The cross-check will identify VHR women who have moved into the area, but not registered on NBSS. In these cases, the BSO need to make sure that all referral information is available within BS Select. If not, the information must be requested from the previous BSO and uploaded to BS Select.
Women that are now eligible for self-referral are not listed in the SPNTD VHR report unless they have been placed on short-term recall.
b) The HR005 self-referral crystal report must be run monthly to identify women that have reached 71 years and will no longer be routinely invited.
Use the 71 or over self-referral letter template (LT019) for these women.
If a VHR woman transfers into the area aged 71 or over, then a check must be made on BS Select to make sure that she had her final invitation at age 70. If not, then the woman must be invited for her final VHR screening.
c) The NBSS Referrer Report needs to be run on at least a monthly basis, with the outputs sent to appropriate referring services. This report can be found on NBSS, within Clinical Information Processing (SIL) function. Training slides can be found on www.nbss.nhs.uk – see Managing a VHR screening programme training and guidance slide set.
d) VHR women registered on BS Select 18 years or over, but below Higher Risk screening start age, can be identified by reviewing the BS Select ‘Pending Higher Risk List’ report. All VHR women below their screening protocol age should have their higher risk status set to ‘Pending’. The Pending status can also be seen on the ‘Higher Risk List’. Further information on how to manage referrals for women before their protocol screening age is available in section 4.4 of this guidance.
e) The BS Select report ‘Higher Risk Short-Term Recall List’ will show all Higher Risk women in this category. Services should check this report to make sure the HR STR episode (episode type T) are created at the correct time. The report can be re-ordered to show the earliest STR Recall Due Date.
BS Select Home Page Alerts – Action
The report ‘Higher Risk subjects a Year or Less From Their Higher Risk Screening Start Date’, identifies women whose higher risk status needs to be made active. These women should be registered on NBSS 12 months in advance of their eligibility for VHR screening. This will allow time for an appointment to be made in a timely manner.
20.4 Annual reports
Each BSO is responsible for annually auditing the live women on NBSS (using the crystal report HR002) and BS Select (higher risk list). This is to make sure that the same women:
- are recorded on both systems as VHR
- have all necessary documentation in place (uploaded to BS Select)
All open episodes should appropriately reflect women in active stages of the screening processes and are not overdue an invitation. All mismatches must be investigated and resolved.
The only valid reasons for the lists not matching will be that:
- women were registered on BS Select before being eligible for VHR screening showing a pending status (which means they will not be registered on NBSS)

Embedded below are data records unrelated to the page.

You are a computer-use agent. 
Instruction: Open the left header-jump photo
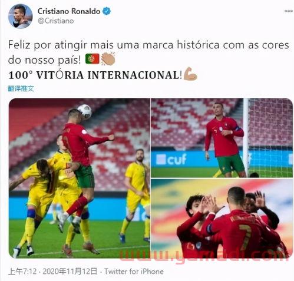[x=80, y=178]
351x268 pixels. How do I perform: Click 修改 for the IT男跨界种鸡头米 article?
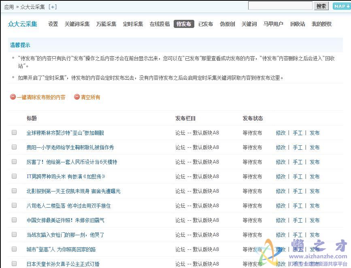click(x=281, y=177)
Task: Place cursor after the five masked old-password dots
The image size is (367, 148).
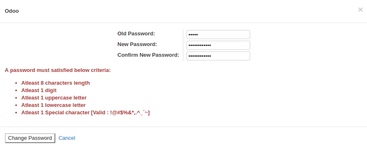Action: click(199, 35)
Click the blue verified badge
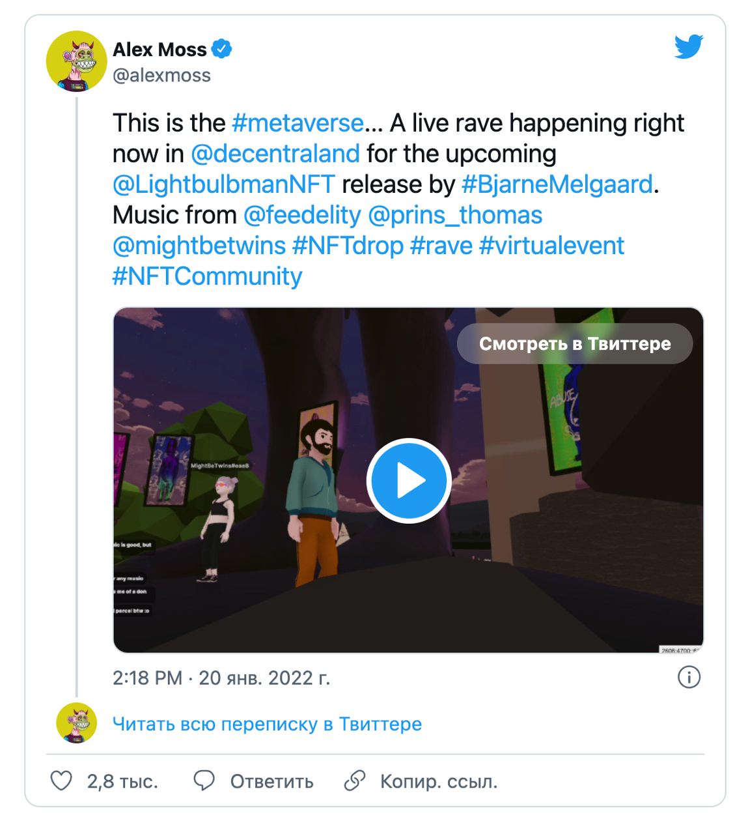Screen dimensions: 748x834 point(222,49)
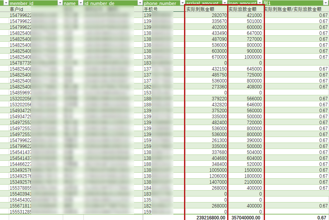329x220 pixels.
Task: Click the 手机号 header cell
Action: coord(164,9)
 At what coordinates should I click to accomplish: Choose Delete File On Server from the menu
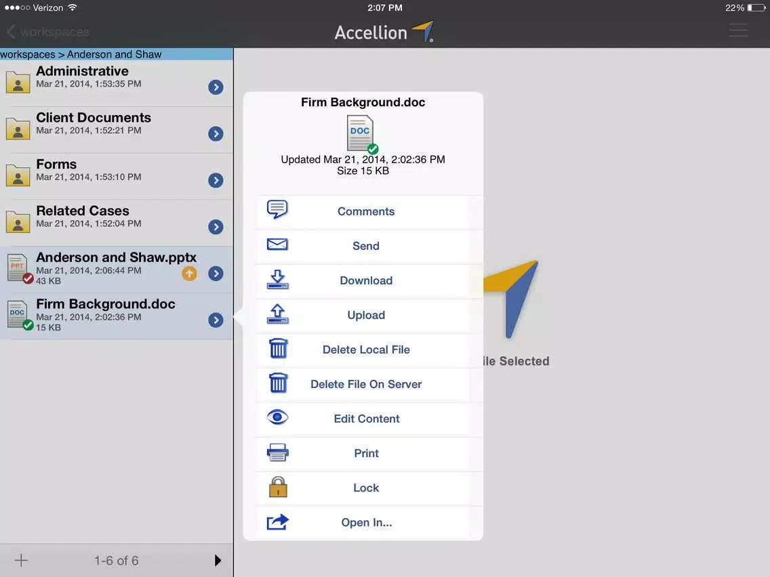click(x=366, y=383)
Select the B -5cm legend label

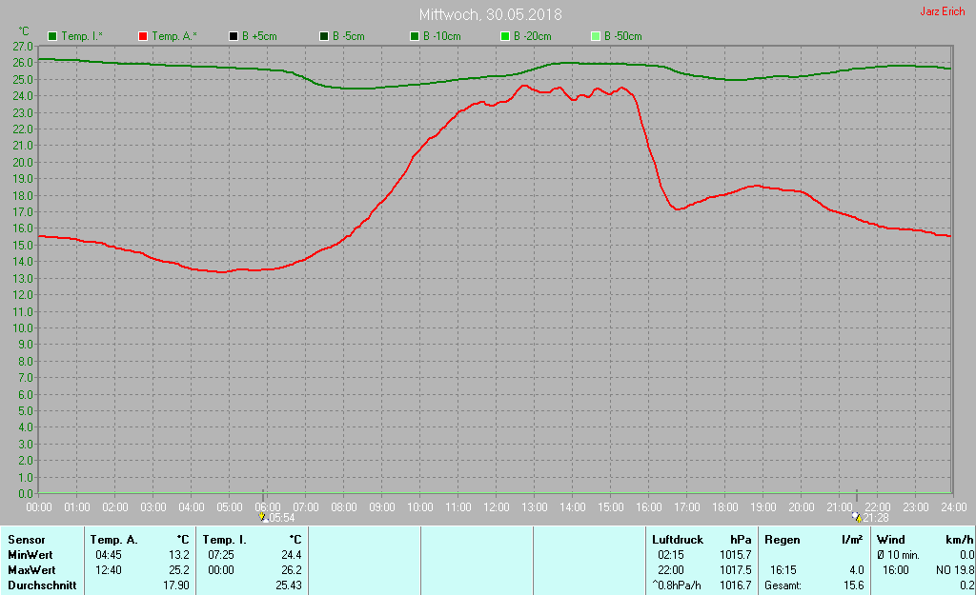(x=348, y=36)
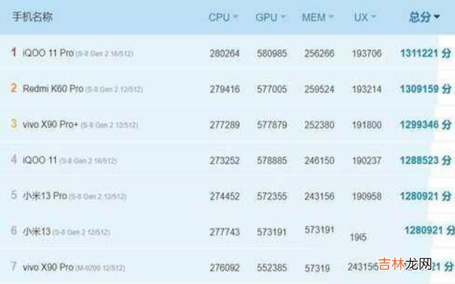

- women were screened out of area
- women have now been deducted from BS Select
20.5 National KC62 return
VHR women are reported in table U of the KC62. Prior to submission of the annual return, table U should be audited to make sure that all VHR women are included and that they appear in the correct columns.
Data at national, regional and breast screening service level are reported on the breast screening information system (BSIS). BSIS is accessed on line.